In the present study, the growth response of ‘Cheongchima’ lettuce was investigated according to light intensity and photoperiod using EEFLs as an artificial light source in a closed plant production system because EEFLs have a higher red to blue ratio than the widely-used FLs and have a similar R:B ratio (7:3) recommended by LED studies (Fig. 1 and Table 1), and are cheaper than LEDs. However, this study has limitations in that a control treatment with LEDs with a similar R:B ratio was not tested with EEFLs. In addition, EEFLs dissipate more heat than LEDs. Therefore, the validity period of EEFLs may not be as long.
During cultivation of ‘Cheongchima’ lettuce, the 150P/20 h condition resulted in relatively good growth, high LUE, and effectively increased the production turnover rate via reduced production time. Accordingly, these conditions were determined to be appropriate for the plants investigated in this study. Yan et al. (2019a) recommended a PPFD of 200 µmol·m-2·s-1 with a 16-h photoperiod (11.52 mol·m-2·d-1 DLI) provided by LEDs with a R:B ratio of 2.2 for seedling production of the green lettuce ‘Frill Ice’ hydroponically grown in a plant factory. We recommend a PPFD of 150 µmol·m-2·s-1 with a 20-h photoperiod (10.80 mol·m-2·d-1 DLI) provided by EEFLs (R:B = 2.2) for ‘Cheonchima’ lettuce production based on the results of this study, despite some limitation. Based on these findings, future studies using various light intensities, photoperiods, and identical DLIs between different photoperiods are warranted to enable a better understanding of the growth pattern and identification of improved conditions for the production of lettuce.
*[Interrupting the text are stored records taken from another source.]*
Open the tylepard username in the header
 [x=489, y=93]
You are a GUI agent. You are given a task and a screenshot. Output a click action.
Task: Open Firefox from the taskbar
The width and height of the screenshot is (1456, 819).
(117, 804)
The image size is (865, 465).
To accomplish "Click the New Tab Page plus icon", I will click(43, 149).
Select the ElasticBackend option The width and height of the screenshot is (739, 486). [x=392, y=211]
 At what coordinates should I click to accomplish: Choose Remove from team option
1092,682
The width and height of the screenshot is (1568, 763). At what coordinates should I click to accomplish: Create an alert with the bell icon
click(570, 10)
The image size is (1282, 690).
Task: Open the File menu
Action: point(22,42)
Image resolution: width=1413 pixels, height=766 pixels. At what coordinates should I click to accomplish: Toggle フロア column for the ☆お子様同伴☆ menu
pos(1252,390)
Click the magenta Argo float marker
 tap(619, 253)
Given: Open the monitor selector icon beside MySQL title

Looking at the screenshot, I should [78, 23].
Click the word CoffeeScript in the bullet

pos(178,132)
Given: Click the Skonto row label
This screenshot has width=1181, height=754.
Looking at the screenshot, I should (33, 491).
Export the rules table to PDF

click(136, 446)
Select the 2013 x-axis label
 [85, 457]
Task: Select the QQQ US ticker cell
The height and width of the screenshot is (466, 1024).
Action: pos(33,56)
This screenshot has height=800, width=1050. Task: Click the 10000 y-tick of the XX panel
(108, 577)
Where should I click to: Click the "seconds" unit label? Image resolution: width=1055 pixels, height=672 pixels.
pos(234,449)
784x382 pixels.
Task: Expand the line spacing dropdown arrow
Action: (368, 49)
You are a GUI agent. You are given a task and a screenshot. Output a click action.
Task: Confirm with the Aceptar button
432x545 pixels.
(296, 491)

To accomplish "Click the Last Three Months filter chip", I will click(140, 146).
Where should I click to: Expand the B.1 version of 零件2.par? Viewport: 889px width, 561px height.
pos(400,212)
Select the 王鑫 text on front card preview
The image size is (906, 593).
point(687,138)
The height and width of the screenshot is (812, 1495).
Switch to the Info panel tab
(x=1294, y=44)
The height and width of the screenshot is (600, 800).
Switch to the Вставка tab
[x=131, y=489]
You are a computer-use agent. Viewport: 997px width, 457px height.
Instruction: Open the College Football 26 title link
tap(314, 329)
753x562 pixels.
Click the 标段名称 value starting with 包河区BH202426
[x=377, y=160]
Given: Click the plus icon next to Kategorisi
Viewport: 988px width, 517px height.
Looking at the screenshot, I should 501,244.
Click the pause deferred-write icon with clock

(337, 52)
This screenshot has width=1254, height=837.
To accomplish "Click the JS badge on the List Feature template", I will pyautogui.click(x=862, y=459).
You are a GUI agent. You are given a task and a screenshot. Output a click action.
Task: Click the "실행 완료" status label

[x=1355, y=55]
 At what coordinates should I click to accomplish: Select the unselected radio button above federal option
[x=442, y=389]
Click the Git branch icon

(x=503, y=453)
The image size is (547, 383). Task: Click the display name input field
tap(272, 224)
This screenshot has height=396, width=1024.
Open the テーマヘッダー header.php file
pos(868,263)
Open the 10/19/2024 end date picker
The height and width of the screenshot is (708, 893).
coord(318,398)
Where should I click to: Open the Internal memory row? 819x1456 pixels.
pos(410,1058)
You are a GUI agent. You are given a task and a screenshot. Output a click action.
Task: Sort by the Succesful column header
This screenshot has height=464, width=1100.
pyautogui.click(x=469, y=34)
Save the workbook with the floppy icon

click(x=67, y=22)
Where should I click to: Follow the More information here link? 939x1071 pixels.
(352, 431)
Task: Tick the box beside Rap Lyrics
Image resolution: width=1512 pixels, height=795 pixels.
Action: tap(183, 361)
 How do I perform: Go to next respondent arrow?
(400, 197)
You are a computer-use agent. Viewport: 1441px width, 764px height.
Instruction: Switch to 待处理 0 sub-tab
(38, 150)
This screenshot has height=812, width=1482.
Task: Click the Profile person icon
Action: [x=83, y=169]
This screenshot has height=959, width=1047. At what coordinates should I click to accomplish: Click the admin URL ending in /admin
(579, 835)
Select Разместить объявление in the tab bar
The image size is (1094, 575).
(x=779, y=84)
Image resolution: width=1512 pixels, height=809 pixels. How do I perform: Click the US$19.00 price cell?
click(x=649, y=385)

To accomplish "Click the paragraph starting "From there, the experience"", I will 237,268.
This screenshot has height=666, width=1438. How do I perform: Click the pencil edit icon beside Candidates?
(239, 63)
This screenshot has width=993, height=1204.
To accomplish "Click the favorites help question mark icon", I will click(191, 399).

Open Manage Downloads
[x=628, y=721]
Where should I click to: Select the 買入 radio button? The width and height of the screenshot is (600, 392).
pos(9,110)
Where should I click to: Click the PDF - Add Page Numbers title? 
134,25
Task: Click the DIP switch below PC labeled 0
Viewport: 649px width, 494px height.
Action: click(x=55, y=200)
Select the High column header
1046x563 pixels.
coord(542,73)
Increasing the DLI increased growth and improved quality attributes of lettuce, whereas the specific combination of photoperiod and PPFD can have different effects on plant growth and quality (Kelly et al., 2020). Therefore, further studies to investigate the effects of higher PPFD and photoperiod combinations compared to this study are needed.